- **GIVEN ENTRIES**
• • •
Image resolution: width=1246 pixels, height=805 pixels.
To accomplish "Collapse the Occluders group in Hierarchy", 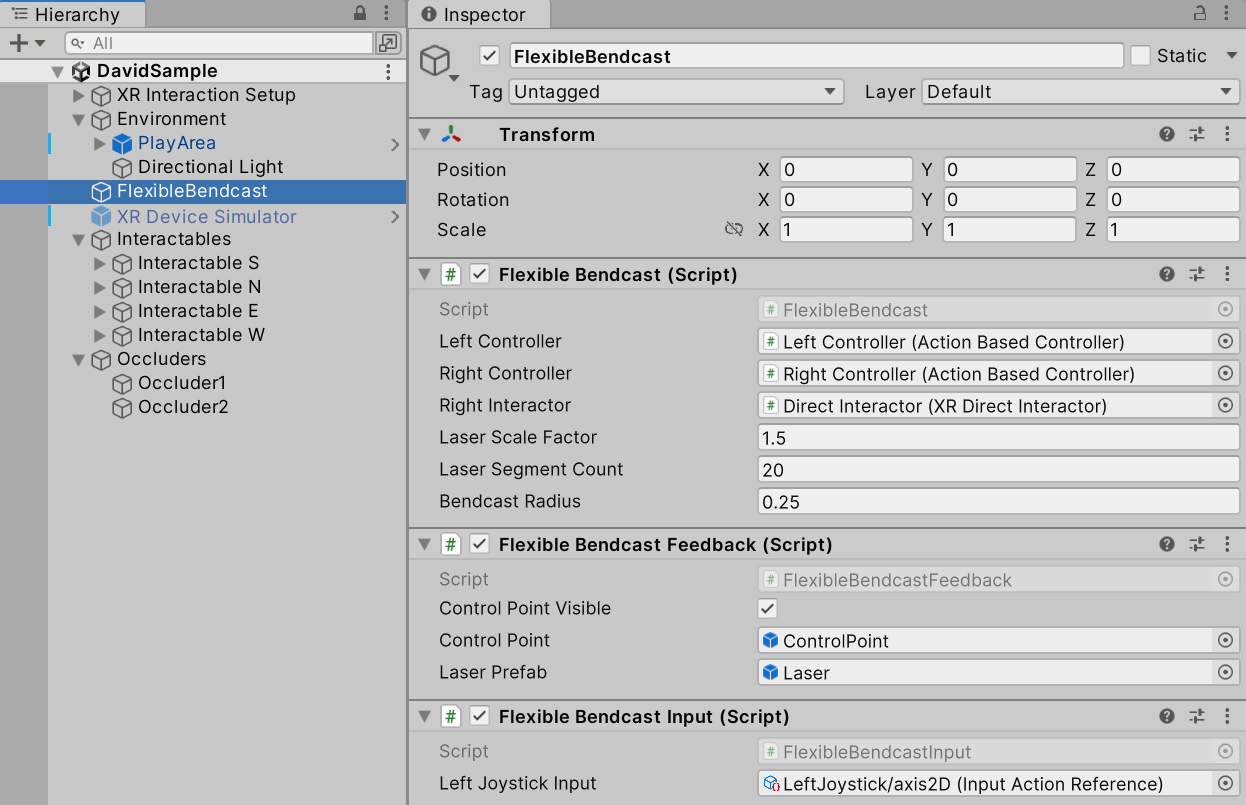I will coord(78,360).
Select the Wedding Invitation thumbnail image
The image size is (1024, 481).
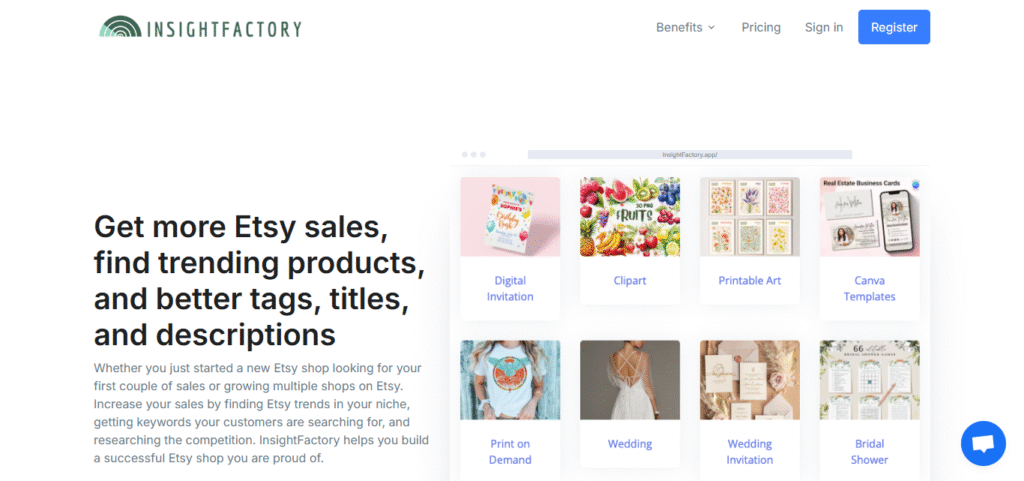[750, 380]
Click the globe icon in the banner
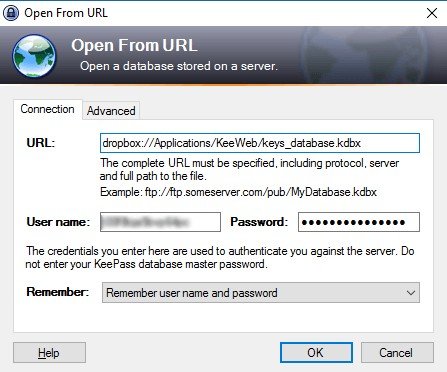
• • •
- **TRY IT**
Output each line of the listing above, word for word, from the one holding "Select the Wedding Invitation thumbnail image" through the last line, both included; omit the pictures.

- **EXPECTED ANSWER**
Select the Wedding Invitation thumbnail image
The image size is (1024, 481).
[750, 380]
Click the globe icon in the banner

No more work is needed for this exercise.